The fourteenth issue of the Michigan Business & Entrepreneurial Law Review has been published! Our subscribers will find the following works inside.
8 Mich. Bus. & Entrepreneurial L. Rev. ___ (2018)
Published: Fall 2018
Abstract: Short-termism in corporate decision-making is as problematic for long-term investors as relying on a three-mile radar on a supertanker. It is totally inadequate for handling the long-term risks and opportunities faced by the modern corporation. Yet recent empirical research shows that up to 85% of the S&P 1500 have no long-term planning. This is costing pension funds and other long-term investors dearly. For instance, the small minority of companies that do long-term planning and risk management had a long-term profitability that was 81% higher than their peers during the 2001–2014 period—with less stock volatility that costs investors dearly as well. This corporate short-termism mindset is even more troubling given that at least half of the value of the companies in the S&P 1500 is generated by expectations for realization of future value. Long-term investors therefore face a long-term expectations pipeline of hoped-for returns without a plan by corporations to back it up. The tragic result: this short-termism mindset appears to have a substantial depressing impact on long-term market returns while increasing long-term risk exposure. Both have contributed to the significantly underfunded status of many pension funds today.

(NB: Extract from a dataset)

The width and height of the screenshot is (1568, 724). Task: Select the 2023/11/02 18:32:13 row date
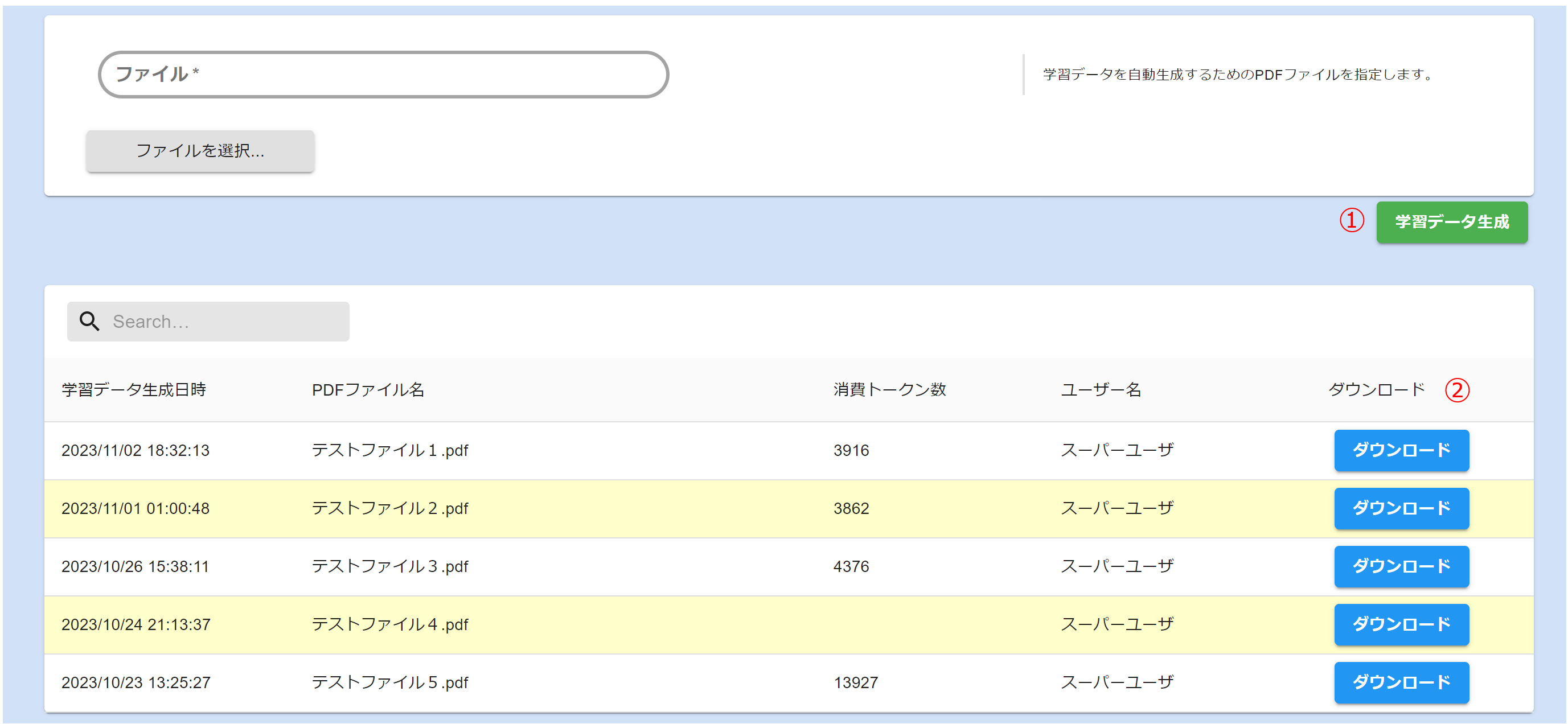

Delaware courts, the primary referees of corporate director fiduciary duties in the United States, are so frustrated with the persistent effects of short-term pressures—including corporate fraud and compliance breaches—that they are actively encouraging investors to bring the right cases to help change the rules. This Article examines the effects of short-termism and the Delaware judiciary’s responses to it. It then shows how existing Delaware law could be extended to address the underlying causes of corporate short-term bias, rather than merely imposing punishment on the symptoms.
Abstract: In this Article, I argue that drug companies have created a highly profitable but dangerous business model by employing the same legal tactics as the nineteenth-century “robber barons,” the group of financiers who orchestrated corporate law’s infamous race to the bottom. Like these historical financiers, drug company executives have captured the legal apparatus and regulatory bodies that oversee them. In so doing, they have transformed the law from a system of governance into a set of enabling doctrines. The pharmaceutical industry has turned legislation intended to protect the public into a legal justification for marketing ineffective and unsafe prescription drugs. Like the nineteenth-century robber barons who transformed American corporate law into a tool for maximizing wealth and limiting liability, modern-day “pharma barons” have corrupted the laws that govern the pharmaceutical industry. The law now operates in the service of the pharma barons and allows them to profit at the public’s expense.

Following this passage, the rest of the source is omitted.